18 June 2017

Haaretz: Why Trump Poses No Threat to the Global Order, and China Does

Less than five months into his presidency, there is ample evidence that: (1) He doesn’t have any real program to achieve his goals, (2) By dint of his own problematic personality, he has created a state of perpetual crisis in Washington that precludes anyone in his administration who might have some ideas to advance his goals, and: (3) In any case, the big boys in his administration are Wall Street, military and corporate types who don’t really share his America First ideas. [...]

U.S. business, even the oil companies, supported staying in the Paris agreement. Secretary of State Rex Tillerson, an oil man himself, urged the president not to withdraw and a raft of American states, cities and even oil companies have vowed to do their share as though America had stayed in the pact.

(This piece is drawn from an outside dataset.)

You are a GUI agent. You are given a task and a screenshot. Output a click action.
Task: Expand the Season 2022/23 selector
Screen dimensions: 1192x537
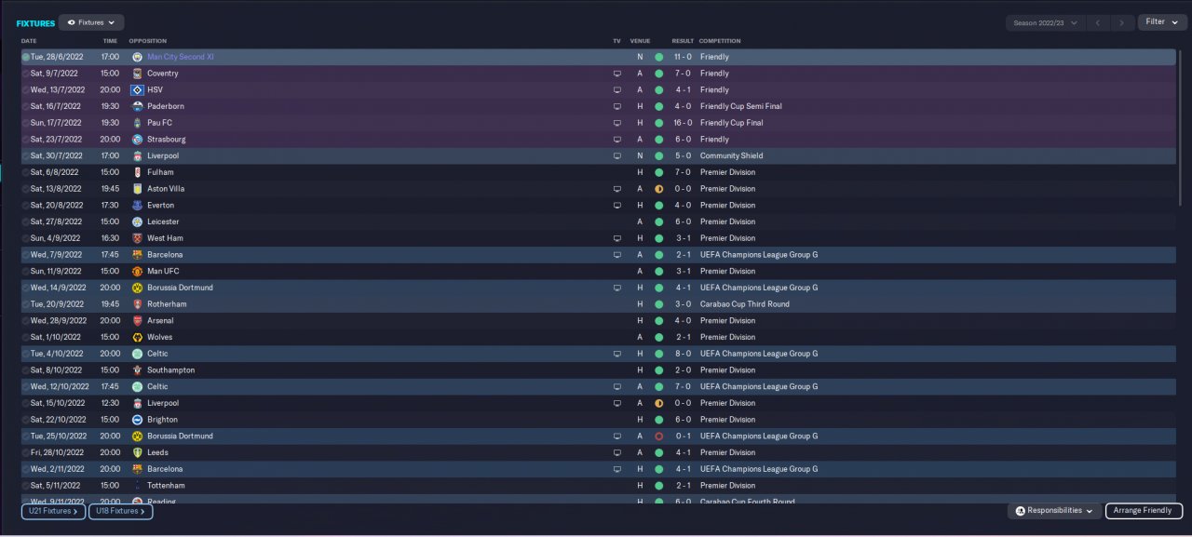(1045, 22)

Even an archetypal American institution like Walmart said it was keeping to its plan to reduce its carbon footprint with or without the U.S. party to Paris. Meanwhile, the other six members of the G-7 remain committed to the accord and in all events, the U.S. is committed to remaining in it until at least November 4, 2020, coincidentally a day before America’s next presidential election. So Trump’s America isn’t really exiting and may never. [...]

The Israelis who are cheering on Trump - and for that matter Brexit and the EU crisis - see it all as part of brave new world where countries can do what they want without being answerable to pesky international organizations. That way the settlements to be left alone to grow and prosper, which is their only real interest. But they’re on the same wrong side of history as their hero.

Politico: Grenfell Tower disaster, a symbol of broken Britain

For an extra £5,000 during recent refurbishments, it was claimed on the front page of the Times, the 24-story Grenfell Tower in west London could have been clad in fireproof panels. Instead, the contractors went for the cheaper option — a decision which may have contributed to the deaths of at least 30 people in Wednesday’s deadly blaze and probably many more.

Five minutes walk away from the block of council flats, a five bedroom semi-detached family home is for sale. Asking price: £15 million. [...]

The move may go some way to shoring up the political damage, but May’s initially flat-footed response to the tragedy reminded critics of her performance in the election campaign. One senior Conservative campaign official watched with dismay as May imploded in the public glare in the run-up to the election. If the fire, and her response, had taken place before polling day, “she would have lost…and Corbyn would have deserved it,” the official said, speaking on condition of anonymity.

A backlash against May within her party — already furious over the botched campaign — now appears positively dangerous for her short-term, let alone long-term, future. [...]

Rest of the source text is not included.